## Listed records

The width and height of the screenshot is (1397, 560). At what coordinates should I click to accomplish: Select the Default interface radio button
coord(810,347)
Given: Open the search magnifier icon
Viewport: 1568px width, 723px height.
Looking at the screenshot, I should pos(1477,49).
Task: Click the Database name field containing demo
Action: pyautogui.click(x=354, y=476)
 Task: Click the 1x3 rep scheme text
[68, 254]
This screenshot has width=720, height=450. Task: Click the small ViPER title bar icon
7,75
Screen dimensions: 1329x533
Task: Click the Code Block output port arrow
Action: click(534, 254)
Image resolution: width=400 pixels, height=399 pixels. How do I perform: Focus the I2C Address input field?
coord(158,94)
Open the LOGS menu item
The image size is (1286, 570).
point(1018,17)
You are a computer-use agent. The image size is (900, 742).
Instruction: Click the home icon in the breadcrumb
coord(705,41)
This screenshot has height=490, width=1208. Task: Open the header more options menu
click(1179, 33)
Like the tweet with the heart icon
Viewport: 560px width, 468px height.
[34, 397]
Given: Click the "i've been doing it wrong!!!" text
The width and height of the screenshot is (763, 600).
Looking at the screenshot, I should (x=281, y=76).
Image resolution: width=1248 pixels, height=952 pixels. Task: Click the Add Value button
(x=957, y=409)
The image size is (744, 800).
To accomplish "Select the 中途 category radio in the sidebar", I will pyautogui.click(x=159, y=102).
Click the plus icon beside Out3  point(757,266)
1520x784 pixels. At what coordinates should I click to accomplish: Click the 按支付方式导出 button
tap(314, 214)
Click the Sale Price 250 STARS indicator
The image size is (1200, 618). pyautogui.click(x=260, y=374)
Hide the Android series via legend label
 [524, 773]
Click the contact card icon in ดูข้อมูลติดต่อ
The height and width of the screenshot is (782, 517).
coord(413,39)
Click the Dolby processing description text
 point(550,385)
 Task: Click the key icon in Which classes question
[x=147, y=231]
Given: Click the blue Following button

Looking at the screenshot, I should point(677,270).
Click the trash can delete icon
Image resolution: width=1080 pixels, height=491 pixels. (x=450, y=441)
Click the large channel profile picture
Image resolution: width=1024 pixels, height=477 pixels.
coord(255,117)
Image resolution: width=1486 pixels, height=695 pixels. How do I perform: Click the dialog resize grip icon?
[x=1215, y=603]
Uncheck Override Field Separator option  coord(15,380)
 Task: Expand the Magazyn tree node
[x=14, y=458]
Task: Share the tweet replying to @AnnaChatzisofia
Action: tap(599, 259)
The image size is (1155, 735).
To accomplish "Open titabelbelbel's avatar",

## Exercise goal
Copy out all of the records shown above exactly.

## Response below
The width and height of the screenshot is (1397, 560). At what coordinates should I click to accomplish: Select the Default interface radio button
coord(810,347)
Given: Open the search magnifier icon
Viewport: 1568px width, 723px height.
Looking at the screenshot, I should pos(1477,49).
Task: Click the Database name field containing demo
Action: pyautogui.click(x=354, y=476)
 Task: Click the 1x3 rep scheme text
[68, 254]
This screenshot has width=720, height=450. Task: Click the small ViPER title bar icon
7,75
Screen dimensions: 1329x533
Task: Click the Code Block output port arrow
Action: click(534, 254)
Image resolution: width=400 pixels, height=399 pixels. How do I perform: Focus the I2C Address input field?
coord(158,94)
Open the LOGS menu item
The image size is (1286, 570).
point(1018,17)
You are a computer-use agent. The image size is (900, 742).
Instruction: Click the home icon in the breadcrumb
coord(705,41)
This screenshot has height=490, width=1208. Task: Open the header more options menu
click(1179, 33)
Like the tweet with the heart icon
Viewport: 560px width, 468px height.
[34, 397]
Given: Click the "i've been doing it wrong!!!" text
The width and height of the screenshot is (763, 600).
Looking at the screenshot, I should (x=281, y=76).
Image resolution: width=1248 pixels, height=952 pixels. Task: Click the Add Value button
(x=957, y=409)
The image size is (744, 800).
To accomplish "Select the 中途 category radio in the sidebar", I will pyautogui.click(x=159, y=102).
Click the plus icon beside Out3  point(757,266)
1520x784 pixels. At what coordinates should I click to accomplish: Click the 按支付方式导出 button
tap(314, 214)
Click the Sale Price 250 STARS indicator
The image size is (1200, 618). pyautogui.click(x=260, y=374)
Hide the Android series via legend label
 [524, 773]
Click the contact card icon in ดูข้อมูลติดต่อ
The height and width of the screenshot is (782, 517).
coord(413,39)
Click the Dolby processing description text
 point(550,385)
 Task: Click the key icon in Which classes question
[x=147, y=231]
Given: Click the blue Following button

Looking at the screenshot, I should point(677,270).
Click the trash can delete icon
Image resolution: width=1080 pixels, height=491 pixels. (x=450, y=441)
Click the large channel profile picture
Image resolution: width=1024 pixels, height=477 pixels.
coord(255,117)
Image resolution: width=1486 pixels, height=695 pixels. How do I perform: Click the dialog resize grip icon?
[x=1215, y=603]
Uncheck Override Field Separator option  coord(15,380)
 Task: Expand the Magazyn tree node
[x=14, y=458]
Task: Share the tweet replying to @AnnaChatzisofia
Action: tap(599, 259)
The image size is (1155, 735).
To accomplish "Open titabelbelbel's avatar",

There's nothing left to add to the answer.